Data excerpts =
Start of Block

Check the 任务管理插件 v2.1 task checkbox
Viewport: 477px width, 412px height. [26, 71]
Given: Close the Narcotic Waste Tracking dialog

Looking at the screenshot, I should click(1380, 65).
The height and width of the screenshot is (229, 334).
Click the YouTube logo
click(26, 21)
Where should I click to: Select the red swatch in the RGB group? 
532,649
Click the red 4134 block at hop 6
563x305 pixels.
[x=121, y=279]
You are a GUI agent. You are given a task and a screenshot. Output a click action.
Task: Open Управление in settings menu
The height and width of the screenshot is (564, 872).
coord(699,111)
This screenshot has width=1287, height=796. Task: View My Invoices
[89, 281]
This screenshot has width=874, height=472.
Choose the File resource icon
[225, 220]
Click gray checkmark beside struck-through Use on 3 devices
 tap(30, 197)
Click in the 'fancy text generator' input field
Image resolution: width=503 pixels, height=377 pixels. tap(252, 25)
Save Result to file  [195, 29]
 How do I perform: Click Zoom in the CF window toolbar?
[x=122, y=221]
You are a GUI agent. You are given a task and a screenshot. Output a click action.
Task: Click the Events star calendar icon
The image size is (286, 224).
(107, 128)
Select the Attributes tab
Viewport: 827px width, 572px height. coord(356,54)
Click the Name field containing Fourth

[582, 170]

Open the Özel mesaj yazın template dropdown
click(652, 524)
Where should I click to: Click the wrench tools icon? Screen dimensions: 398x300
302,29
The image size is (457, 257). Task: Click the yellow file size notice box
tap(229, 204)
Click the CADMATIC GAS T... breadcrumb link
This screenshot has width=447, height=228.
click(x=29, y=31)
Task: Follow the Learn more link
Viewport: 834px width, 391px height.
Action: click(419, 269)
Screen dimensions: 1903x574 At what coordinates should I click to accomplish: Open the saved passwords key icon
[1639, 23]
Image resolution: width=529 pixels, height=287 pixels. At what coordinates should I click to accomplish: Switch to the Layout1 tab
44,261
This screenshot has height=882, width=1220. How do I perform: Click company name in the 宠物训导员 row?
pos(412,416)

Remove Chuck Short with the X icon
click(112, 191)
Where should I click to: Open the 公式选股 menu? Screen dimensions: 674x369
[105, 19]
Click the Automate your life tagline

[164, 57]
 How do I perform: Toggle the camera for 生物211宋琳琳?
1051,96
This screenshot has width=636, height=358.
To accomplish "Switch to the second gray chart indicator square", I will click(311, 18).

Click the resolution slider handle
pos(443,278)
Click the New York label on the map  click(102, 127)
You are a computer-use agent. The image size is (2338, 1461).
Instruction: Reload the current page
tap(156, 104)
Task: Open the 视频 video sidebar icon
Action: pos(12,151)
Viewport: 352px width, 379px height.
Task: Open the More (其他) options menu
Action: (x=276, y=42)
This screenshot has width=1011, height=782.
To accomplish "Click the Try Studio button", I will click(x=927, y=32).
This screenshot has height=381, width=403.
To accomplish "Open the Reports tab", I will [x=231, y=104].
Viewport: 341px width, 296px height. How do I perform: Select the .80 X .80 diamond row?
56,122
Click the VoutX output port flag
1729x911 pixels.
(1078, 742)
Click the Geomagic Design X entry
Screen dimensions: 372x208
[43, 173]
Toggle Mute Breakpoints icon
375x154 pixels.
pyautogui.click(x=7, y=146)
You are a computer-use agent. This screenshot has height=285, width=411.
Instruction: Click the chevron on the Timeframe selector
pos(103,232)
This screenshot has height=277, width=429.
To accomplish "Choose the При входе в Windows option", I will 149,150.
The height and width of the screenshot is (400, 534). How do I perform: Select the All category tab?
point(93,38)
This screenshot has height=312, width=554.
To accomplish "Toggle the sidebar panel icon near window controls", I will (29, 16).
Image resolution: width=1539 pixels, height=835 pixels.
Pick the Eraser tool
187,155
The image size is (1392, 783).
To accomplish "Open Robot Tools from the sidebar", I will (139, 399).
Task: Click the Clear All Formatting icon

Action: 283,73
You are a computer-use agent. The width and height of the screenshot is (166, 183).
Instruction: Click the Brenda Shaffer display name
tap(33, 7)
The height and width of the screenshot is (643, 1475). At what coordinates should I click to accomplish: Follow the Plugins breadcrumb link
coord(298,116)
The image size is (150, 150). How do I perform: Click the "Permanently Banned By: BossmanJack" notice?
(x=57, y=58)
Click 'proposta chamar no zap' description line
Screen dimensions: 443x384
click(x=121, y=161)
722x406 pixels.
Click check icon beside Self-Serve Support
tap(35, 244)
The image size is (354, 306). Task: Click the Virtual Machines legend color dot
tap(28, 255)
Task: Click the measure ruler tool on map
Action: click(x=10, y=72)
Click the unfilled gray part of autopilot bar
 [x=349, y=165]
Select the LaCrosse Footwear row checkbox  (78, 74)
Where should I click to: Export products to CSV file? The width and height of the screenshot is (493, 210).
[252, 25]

End of Block

Return every entry exactly; no line may be missing.

Task answer =
Check the 任务管理插件 v2.1 task checkbox
Viewport: 477px width, 412px height. [26, 71]
Given: Close the Narcotic Waste Tracking dialog

Looking at the screenshot, I should click(1380, 65).
The height and width of the screenshot is (229, 334).
Click the YouTube logo
click(26, 21)
Where should I click to: Select the red swatch in the RGB group? 
532,649
Click the red 4134 block at hop 6
563x305 pixels.
[x=121, y=279]
You are a GUI agent. You are given a task and a screenshot. Output a click action.
Task: Open Управление in settings menu
The height and width of the screenshot is (564, 872).
coord(699,111)
This screenshot has width=1287, height=796. Task: View My Invoices
[89, 281]
This screenshot has width=874, height=472.
Choose the File resource icon
[225, 220]
Click gray checkmark beside struck-through Use on 3 devices
 tap(30, 197)
Click in the 'fancy text generator' input field
Image resolution: width=503 pixels, height=377 pixels. tap(252, 25)
Save Result to file  [195, 29]
 How do I perform: Click Zoom in the CF window toolbar?
[x=122, y=221]
You are a GUI agent. You are given a task and a screenshot. Output a click action.
Task: Click the Events star calendar icon
The image size is (286, 224).
(107, 128)
Select the Attributes tab
Viewport: 827px width, 572px height. coord(356,54)
Click the Name field containing Fourth

[582, 170]

Open the Özel mesaj yazın template dropdown
click(652, 524)
Where should I click to: Click the wrench tools icon? Screen dimensions: 398x300
302,29
The image size is (457, 257). Task: Click the yellow file size notice box
tap(229, 204)
Click the CADMATIC GAS T... breadcrumb link
This screenshot has width=447, height=228.
click(x=29, y=31)
Task: Follow the Learn more link
Viewport: 834px width, 391px height.
Action: click(419, 269)
Screen dimensions: 1903x574 At what coordinates should I click to accomplish: Open the saved passwords key icon
[1639, 23]
Image resolution: width=529 pixels, height=287 pixels. At what coordinates should I click to accomplish: Switch to the Layout1 tab
44,261
This screenshot has height=882, width=1220. How do I perform: Click company name in the 宠物训导员 row?
pos(412,416)

Remove Chuck Short with the X icon
click(112, 191)
Where should I click to: Open the 公式选股 menu? Screen dimensions: 674x369
[105, 19]
Click the Automate your life tagline

[164, 57]
 How do I perform: Toggle the camera for 生物211宋琳琳?
1051,96
This screenshot has width=636, height=358.
To accomplish "Switch to the second gray chart indicator square", I will click(311, 18).

Click the resolution slider handle
pos(443,278)
Click the New York label on the map  click(102, 127)
You are a computer-use agent. The image size is (2338, 1461).
Instruction: Reload the current page
tap(156, 104)
Task: Open the 视频 video sidebar icon
Action: pos(12,151)
Viewport: 352px width, 379px height.
Task: Open the More (其他) options menu
Action: (x=276, y=42)
This screenshot has width=1011, height=782.
To accomplish "Click the Try Studio button", I will click(x=927, y=32).
This screenshot has height=381, width=403.
To accomplish "Open the Reports tab", I will [x=231, y=104].
Viewport: 341px width, 296px height. How do I perform: Select the .80 X .80 diamond row?
56,122
Click the VoutX output port flag
1729x911 pixels.
(1078, 742)
Click the Geomagic Design X entry
Screen dimensions: 372x208
[43, 173]
Toggle Mute Breakpoints icon
375x154 pixels.
pyautogui.click(x=7, y=146)
You are a computer-use agent. This screenshot has height=285, width=411.
Instruction: Click the chevron on the Timeframe selector
pos(103,232)
This screenshot has height=277, width=429.
To accomplish "Choose the При входе в Windows option", I will 149,150.
The height and width of the screenshot is (400, 534). How do I perform: Select the All category tab?
point(93,38)
This screenshot has height=312, width=554.
To accomplish "Toggle the sidebar panel icon near window controls", I will (29, 16).
Image resolution: width=1539 pixels, height=835 pixels.
Pick the Eraser tool
187,155
The image size is (1392, 783).
To accomplish "Open Robot Tools from the sidebar", I will (139, 399).
Task: Click the Clear All Formatting icon

Action: 283,73
You are a computer-use agent. The width and height of the screenshot is (166, 183).
Instruction: Click the Brenda Shaffer display name
tap(33, 7)
The height and width of the screenshot is (643, 1475). At what coordinates should I click to accomplish: Follow the Plugins breadcrumb link
coord(298,116)
The image size is (150, 150). How do I perform: Click the "Permanently Banned By: BossmanJack" notice?
(x=57, y=58)
Click 'proposta chamar no zap' description line
Screen dimensions: 443x384
click(x=121, y=161)
722x406 pixels.
Click check icon beside Self-Serve Support
tap(35, 244)
The image size is (354, 306). Task: Click the Virtual Machines legend color dot
tap(28, 255)
Task: Click the measure ruler tool on map
Action: click(x=10, y=72)
Click the unfilled gray part of autopilot bar
 [x=349, y=165]
Select the LaCrosse Footwear row checkbox  (78, 74)
Where should I click to: Export products to CSV file? The width and height of the screenshot is (493, 210).
[252, 25]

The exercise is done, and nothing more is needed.